» Record extracts:
◆ ◆ ◆ ◆ ◆ ◆ ◆

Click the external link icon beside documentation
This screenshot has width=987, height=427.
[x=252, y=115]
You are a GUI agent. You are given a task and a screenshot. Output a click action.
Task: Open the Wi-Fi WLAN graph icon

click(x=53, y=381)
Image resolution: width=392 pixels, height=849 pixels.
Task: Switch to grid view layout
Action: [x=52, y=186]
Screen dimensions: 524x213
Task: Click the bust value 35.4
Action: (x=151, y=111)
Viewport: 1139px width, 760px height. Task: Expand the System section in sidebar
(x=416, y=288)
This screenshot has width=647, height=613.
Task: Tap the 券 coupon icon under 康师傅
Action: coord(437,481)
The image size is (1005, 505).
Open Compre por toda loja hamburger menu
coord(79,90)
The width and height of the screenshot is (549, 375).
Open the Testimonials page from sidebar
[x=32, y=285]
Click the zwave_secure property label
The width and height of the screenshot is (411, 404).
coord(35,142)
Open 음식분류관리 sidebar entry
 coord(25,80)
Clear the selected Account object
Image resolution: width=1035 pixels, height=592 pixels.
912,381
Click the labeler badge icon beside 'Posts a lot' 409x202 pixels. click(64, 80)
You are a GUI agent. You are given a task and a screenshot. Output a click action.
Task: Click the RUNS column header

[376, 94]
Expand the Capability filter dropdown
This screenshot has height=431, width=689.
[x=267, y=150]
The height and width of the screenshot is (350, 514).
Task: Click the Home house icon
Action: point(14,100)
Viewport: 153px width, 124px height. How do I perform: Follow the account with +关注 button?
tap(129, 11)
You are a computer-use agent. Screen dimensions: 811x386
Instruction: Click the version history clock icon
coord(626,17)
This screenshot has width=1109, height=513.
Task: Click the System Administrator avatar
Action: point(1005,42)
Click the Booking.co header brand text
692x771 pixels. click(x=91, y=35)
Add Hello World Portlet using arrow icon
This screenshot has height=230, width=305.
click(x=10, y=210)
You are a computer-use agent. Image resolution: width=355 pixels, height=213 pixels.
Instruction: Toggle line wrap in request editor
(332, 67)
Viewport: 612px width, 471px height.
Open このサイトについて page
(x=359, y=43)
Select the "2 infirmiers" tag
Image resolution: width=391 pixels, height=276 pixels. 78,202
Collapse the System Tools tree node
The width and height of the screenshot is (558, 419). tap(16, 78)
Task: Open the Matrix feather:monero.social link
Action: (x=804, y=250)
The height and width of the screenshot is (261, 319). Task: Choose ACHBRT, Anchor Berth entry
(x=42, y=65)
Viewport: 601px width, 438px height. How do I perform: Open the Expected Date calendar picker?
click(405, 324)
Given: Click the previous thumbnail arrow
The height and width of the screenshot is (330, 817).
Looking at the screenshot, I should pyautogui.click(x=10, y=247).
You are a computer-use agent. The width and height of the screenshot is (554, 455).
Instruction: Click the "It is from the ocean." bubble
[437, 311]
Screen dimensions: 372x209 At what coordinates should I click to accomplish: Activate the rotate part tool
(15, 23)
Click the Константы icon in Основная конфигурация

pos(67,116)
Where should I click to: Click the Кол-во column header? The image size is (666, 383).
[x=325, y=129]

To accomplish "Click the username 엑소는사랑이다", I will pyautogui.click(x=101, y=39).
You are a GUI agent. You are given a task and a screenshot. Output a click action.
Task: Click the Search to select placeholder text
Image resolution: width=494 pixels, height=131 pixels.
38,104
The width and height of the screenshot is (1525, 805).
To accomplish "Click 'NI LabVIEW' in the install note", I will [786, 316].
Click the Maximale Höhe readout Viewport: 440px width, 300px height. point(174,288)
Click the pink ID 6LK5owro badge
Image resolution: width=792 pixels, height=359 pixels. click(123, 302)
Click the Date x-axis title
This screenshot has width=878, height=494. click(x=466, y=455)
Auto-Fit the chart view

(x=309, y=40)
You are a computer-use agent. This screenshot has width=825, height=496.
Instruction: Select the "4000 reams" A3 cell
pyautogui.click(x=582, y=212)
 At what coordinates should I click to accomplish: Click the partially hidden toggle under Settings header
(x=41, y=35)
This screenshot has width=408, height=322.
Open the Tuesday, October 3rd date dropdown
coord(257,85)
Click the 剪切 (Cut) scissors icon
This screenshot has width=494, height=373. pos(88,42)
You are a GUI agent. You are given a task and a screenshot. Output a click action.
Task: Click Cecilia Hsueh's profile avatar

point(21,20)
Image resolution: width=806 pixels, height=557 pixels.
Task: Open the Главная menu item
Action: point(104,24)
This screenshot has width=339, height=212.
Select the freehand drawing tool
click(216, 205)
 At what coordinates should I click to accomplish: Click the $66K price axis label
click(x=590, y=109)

◆ ◆ ◆ ◆ ◆ ◆ ◆

» Exercise description:
Restate exactly, and only, the line containing "Click the Maximale" together with all lines after it to the end of the material.

» Answer to the exercise:
Click the Maximale Höhe readout Viewport: 440px width, 300px height. point(174,288)
Click the pink ID 6LK5owro badge
Image resolution: width=792 pixels, height=359 pixels. click(123, 302)
Click the Date x-axis title
This screenshot has width=878, height=494. click(x=466, y=455)
Auto-Fit the chart view

(x=309, y=40)
You are a computer-use agent. This screenshot has width=825, height=496.
Instruction: Select the "4000 reams" A3 cell
pyautogui.click(x=582, y=212)
 At what coordinates should I click to accomplish: Click the partially hidden toggle under Settings header
(x=41, y=35)
This screenshot has width=408, height=322.
Open the Tuesday, October 3rd date dropdown
coord(257,85)
Click the 剪切 (Cut) scissors icon
This screenshot has width=494, height=373. pos(88,42)
You are a GUI agent. You are given a task and a screenshot. Output a click action.
Task: Click Cecilia Hsueh's profile avatar

point(21,20)
Image resolution: width=806 pixels, height=557 pixels.
Task: Open the Главная menu item
Action: point(104,24)
This screenshot has width=339, height=212.
Select the freehand drawing tool
click(216, 205)
 At what coordinates should I click to accomplish: Click the $66K price axis label
click(x=590, y=109)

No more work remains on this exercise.